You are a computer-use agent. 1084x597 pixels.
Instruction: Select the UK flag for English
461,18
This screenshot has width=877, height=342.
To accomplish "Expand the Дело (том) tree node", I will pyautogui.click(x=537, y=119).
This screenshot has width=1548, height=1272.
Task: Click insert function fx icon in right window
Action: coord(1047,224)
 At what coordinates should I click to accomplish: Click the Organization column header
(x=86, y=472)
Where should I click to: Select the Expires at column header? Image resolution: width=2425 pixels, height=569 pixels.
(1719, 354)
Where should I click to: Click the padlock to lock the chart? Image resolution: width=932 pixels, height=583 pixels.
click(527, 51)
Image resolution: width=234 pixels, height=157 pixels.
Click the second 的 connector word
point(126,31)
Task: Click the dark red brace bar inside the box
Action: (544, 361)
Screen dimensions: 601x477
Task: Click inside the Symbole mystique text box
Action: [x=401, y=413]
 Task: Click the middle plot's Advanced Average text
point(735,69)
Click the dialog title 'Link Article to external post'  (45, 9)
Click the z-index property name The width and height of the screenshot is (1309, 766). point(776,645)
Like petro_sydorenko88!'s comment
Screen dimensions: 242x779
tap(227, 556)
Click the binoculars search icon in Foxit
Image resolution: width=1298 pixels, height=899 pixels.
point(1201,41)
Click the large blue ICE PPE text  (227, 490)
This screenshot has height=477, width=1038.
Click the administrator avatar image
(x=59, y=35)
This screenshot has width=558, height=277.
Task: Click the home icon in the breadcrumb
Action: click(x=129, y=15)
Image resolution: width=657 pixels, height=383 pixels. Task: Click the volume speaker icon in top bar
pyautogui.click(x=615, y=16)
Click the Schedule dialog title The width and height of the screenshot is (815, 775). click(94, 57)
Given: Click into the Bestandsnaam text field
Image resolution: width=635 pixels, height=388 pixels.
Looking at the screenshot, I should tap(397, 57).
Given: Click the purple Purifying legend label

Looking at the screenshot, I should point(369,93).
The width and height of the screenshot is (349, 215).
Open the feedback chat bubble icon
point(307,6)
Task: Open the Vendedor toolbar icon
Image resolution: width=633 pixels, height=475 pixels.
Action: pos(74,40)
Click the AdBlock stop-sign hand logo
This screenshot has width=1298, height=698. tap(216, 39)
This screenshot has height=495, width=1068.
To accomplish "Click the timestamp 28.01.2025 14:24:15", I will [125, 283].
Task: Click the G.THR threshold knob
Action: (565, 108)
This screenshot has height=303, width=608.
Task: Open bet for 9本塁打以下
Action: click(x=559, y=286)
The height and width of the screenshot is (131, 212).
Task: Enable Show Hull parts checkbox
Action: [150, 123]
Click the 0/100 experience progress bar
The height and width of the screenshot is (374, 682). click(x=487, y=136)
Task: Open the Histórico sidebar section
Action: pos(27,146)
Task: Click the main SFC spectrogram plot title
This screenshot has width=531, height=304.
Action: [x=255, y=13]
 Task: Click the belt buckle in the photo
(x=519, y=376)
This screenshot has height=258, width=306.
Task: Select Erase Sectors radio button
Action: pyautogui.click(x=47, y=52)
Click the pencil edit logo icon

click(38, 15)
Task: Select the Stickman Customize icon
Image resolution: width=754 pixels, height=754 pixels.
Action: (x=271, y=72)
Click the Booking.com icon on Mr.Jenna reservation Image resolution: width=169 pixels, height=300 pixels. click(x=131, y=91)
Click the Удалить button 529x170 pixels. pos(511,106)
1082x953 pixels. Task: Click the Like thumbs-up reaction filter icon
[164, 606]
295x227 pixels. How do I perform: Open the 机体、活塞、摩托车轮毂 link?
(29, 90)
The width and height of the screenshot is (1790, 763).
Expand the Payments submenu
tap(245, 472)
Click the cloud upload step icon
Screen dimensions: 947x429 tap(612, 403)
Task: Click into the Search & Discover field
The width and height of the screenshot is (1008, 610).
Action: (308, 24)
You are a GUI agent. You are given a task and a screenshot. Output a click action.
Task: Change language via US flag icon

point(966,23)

----

(Assignment)
In the material above, transcribe exactly the lines beginning at the one with "Task: Click the belt buckle in the photo" and ending at the one with "Click the Удалить", both included.

(Result for this task)
 Task: Click the belt buckle in the photo
(x=519, y=376)
This screenshot has height=258, width=306.
Task: Select Erase Sectors radio button
Action: pyautogui.click(x=47, y=52)
Click the pencil edit logo icon

click(38, 15)
Task: Select the Stickman Customize icon
Image resolution: width=754 pixels, height=754 pixels.
Action: (x=271, y=72)
Click the Booking.com icon on Mr.Jenna reservation Image resolution: width=169 pixels, height=300 pixels. click(x=131, y=91)
Click the Удалить button 529x170 pixels. pos(511,106)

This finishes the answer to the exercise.